Dobrej passy siatkarek Szóstki ciąg dalszy. Tym razem podopieczne trenera Pawła Wrzeszcza nie miały litości dla swoich koleżanek z Tomaszowa Lubelskiego i pokonały w meczu derbowym Tomasovię 3:0. Spotkanie cieszyło się dużym zainteresowaniem, bo przez dwa ostatnie sezony obie ekipy rywalizowały ze sobą tylko w turniejach towarzyskich.
W Biłgoraju sobą nie była zwłaszcza Paulina Głaz, ale cały tydzień chorowała i nie ma się, co dziwić, że była w słabszej formie. Nie miał jej jednak, kto zastąpić w zdobywaniu punktów – ocenia trener Stanisław Kaniewski.
Pierwszą część niespodziewanie lepiej rozpoczęły tomaszowianki, bo wygrywały nawet 8:5. Wtedy do pracy zabrała się jednak Paula Rauch, która była nie do zatrzymania. Sporo punktów liderka Szóstki zdobyła zwłaszcza po świetnych zagrywkach.
Dlatego gospodynie niewielką stratę szybko zamieniły na bezpieczne prowadzenie i ostatecznie okazały się lepsze o cztery "oczka” (25:21). W drugiej partii trener Kaniewski zdecydował się sprawdzić na co stać jego rezerwowe. Niestety, okazało się, że na niewiele, bo przyjezdne przegrały do 15 i miały wielkie kłopoty z przyjęciem, a w kilku sytuacjach zabrakło komunikacji między zawodniczkami.
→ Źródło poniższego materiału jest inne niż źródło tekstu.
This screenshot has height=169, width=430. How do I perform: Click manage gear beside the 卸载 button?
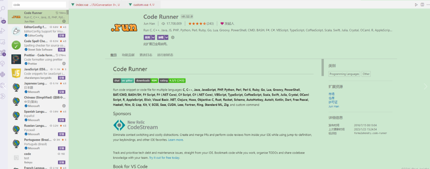click(173, 37)
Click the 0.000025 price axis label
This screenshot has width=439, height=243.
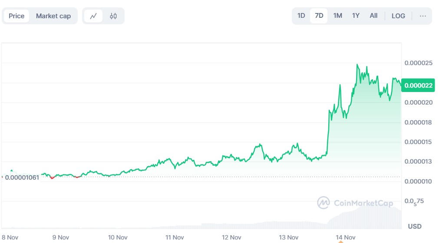coord(418,63)
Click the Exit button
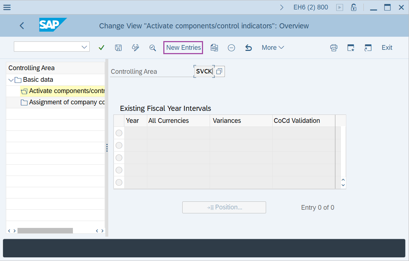The height and width of the screenshot is (261, 409). 387,48
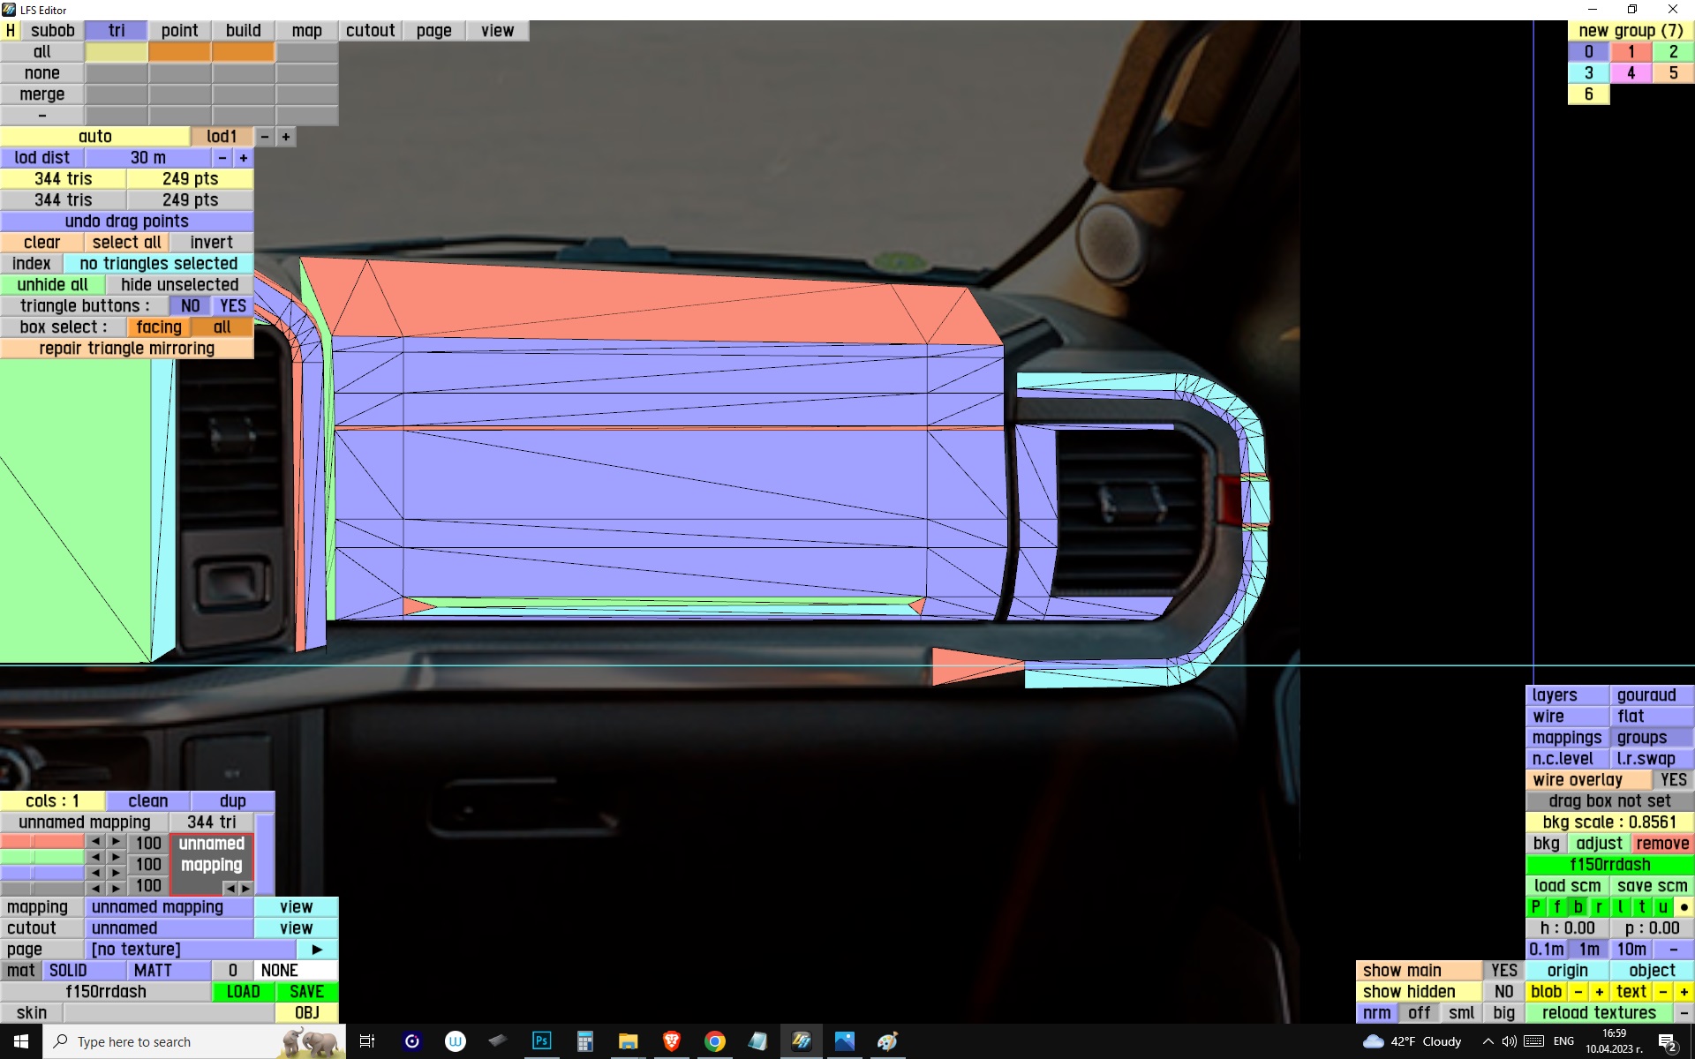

Trzeci set od początku należał do drużyny z Biłgoraja, która kontrolowała wydarzenia na parkiecie prowadząc różnicą czterech, pięciu punktów. Stopniowo Tomasovia odrabiała jednak starty i zdołały nawet doprowadzić do remisu – po 16. W końcówce, w pojedynku doświadczenia z młodością górą były bardziej ograne siatkarki Szóstki i wygrały 25:22.
– Kluczem do naszego sukcesu była świetna, silna zagrywka w wykonaniu Pauli Rauch, a także taktyczna Magdy Baneckiej i Sylwii Chmiel. Dzięki temu praktycznie od początku do końca mieliśmy ten mecz pod kontrolą – ocenia szkoleniowiec gospodarzy.
Szóstka Biłgoraj – Tomasovia Tomaszów Lubelski 3:0 (25:21, 25:15, 25:22)
Szóstka: Filipowicz, S. Chmiel, Wszoła, Rauch, Banecka, Kundera, Bębenek (libero) oraz Gorczyca.
Tomasovia: Głaz, Słonecka, Świerszcz, Kołosińska, Romaszko, K. Chmiel, Tomala (libero) oraz Broszkiewicz, Kowalska, Czerniawska.
Widzów: 500.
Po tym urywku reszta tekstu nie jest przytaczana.